Si l'exemption de visa pour les Turcs décidée mercredi se concrétise, la Suisse en fera probablement autant en tant que membre de l'espace Schengen.

Contrairement à l'UE, la Suisse n'a cependant pas encore conclu d'accord de réadmission avec la Turquie. Ce dernier garantit le renvoi des ressortissants turcs qui refusent de rentrer volontairement en Turquie à la fin de leur séjour européen.

Dans le cas d'une exemption, Berne insistera pour la conclusion d'un accord de réadmission, avait assuré la conseillère fédérale Simonetta Sommaruga à la fin avril au Luxembourg.
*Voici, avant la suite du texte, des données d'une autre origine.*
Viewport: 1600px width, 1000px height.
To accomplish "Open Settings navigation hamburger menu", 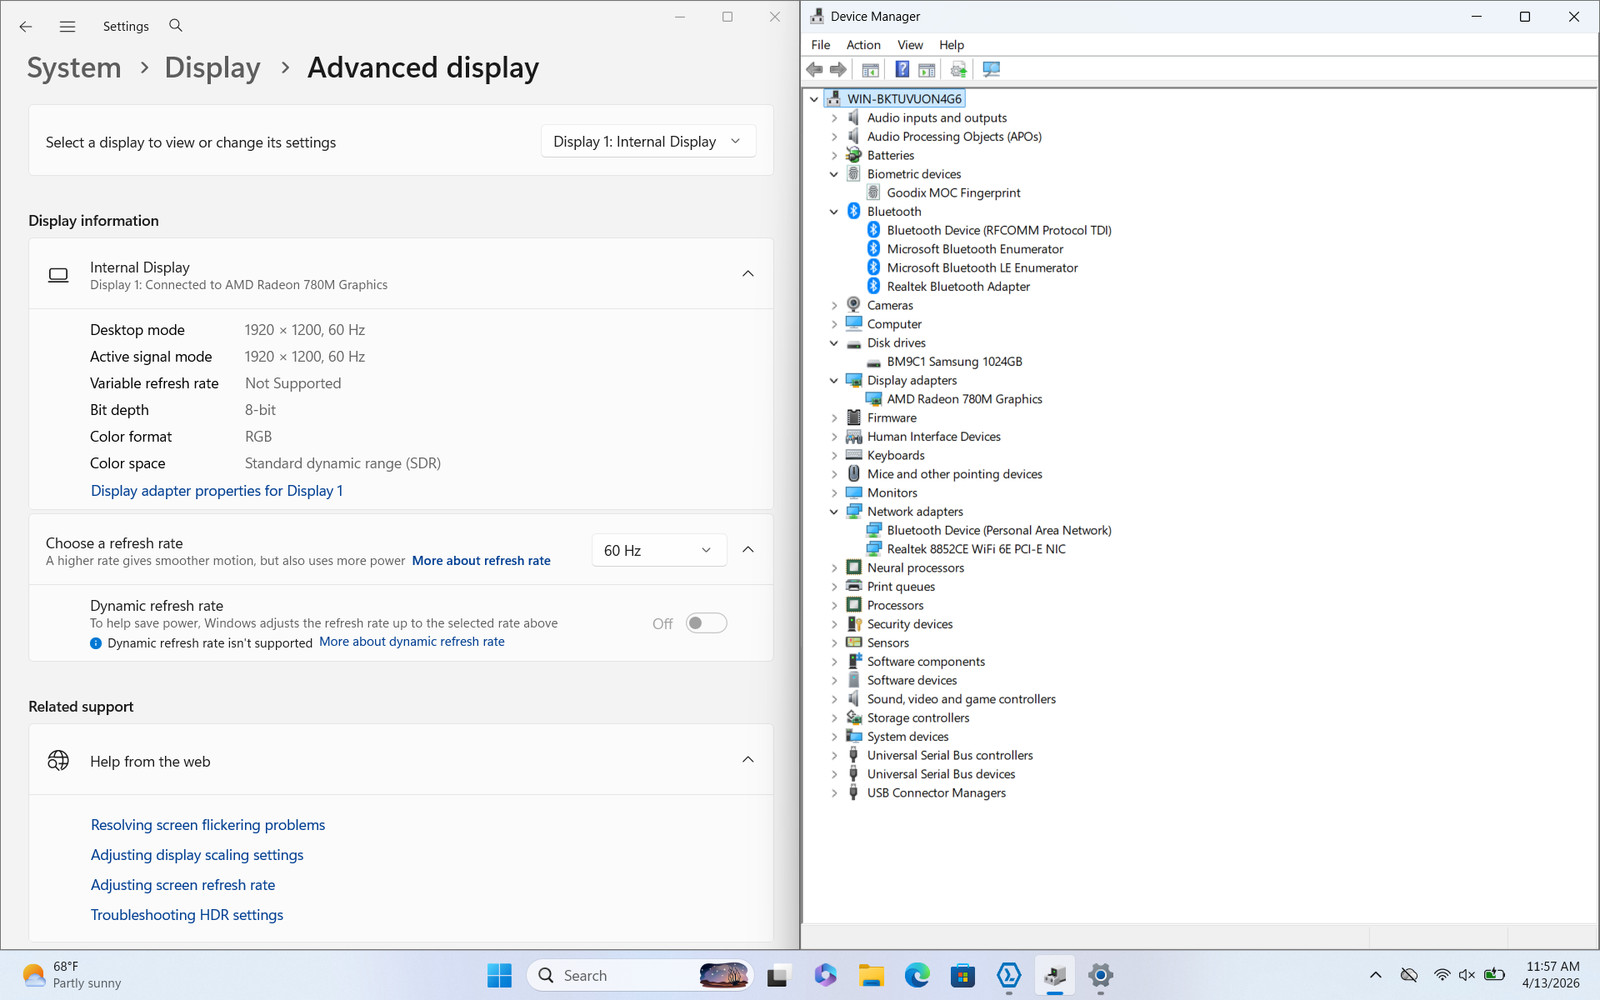I will click(67, 27).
Berne est actuellement en négociation avec Ankara.

Amende de 250'000 euros?

Parallèlement, la Commission européenne a dévoilé une proposition aussitôt décriée de sanctions financières contre les pays refusant un partage de l'accueil des réfugiés. Un projet d'amende de 250'000 euros par personne a été évoqué pour les pays refusant des réfugiés.
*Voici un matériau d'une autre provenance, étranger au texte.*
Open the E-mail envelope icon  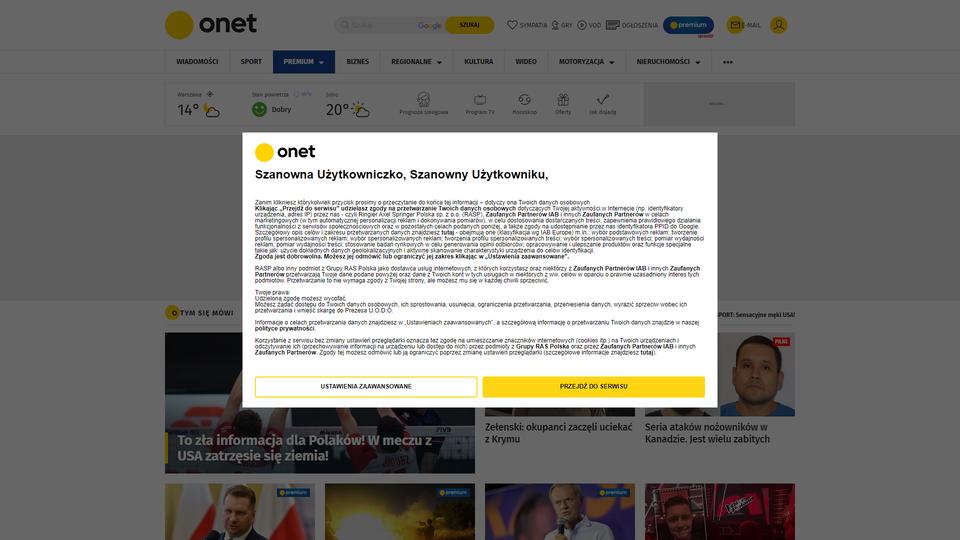click(735, 25)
>> Les précisions de Joana Hostein, à Bruxelles:

Visas turcs: les précisions de Joana Hostein, à Bruxelles
12h45 - Publié le 04 mai 2016

ats/grin

Publié le 04 mai 2016 - Modifié le 05 mai 2016

L'accord migratoire serait efficace

L'accord migratoire controversé prévoit que tous les nouveaux migrants arrivant sur les îles grecques soient renvoyés vers la Turquie, y compris les demandeurs d'asile.

Selon le vice-président de la Commission Frans Timmermans., l'accord a "clairement donné des résultats" puisqu'il y a désormais "moins de 100 arrivées par jour sur les îles grecques, au lieu de milliers à l'automne".

Contrôles aux frontières intérieures prolongés

La Commission européenne a aussi autorisé la prolongation exceptionnelle pour six mois des contrôles aux frontières intérieures de cinq pays de l'espace Schengen. Cette mesure devra encore être soumise aux 28 Etats membres de l'UE.

Ces mesures dérogatoires à l'accord de libre-circulation de Schengen avaient été introduites l'an dernier face à la pression migratoire.

Les pays concernés par la prolongation sont l'Allemagne, l'Autriche, le Danemark, la Suède et la Norvège.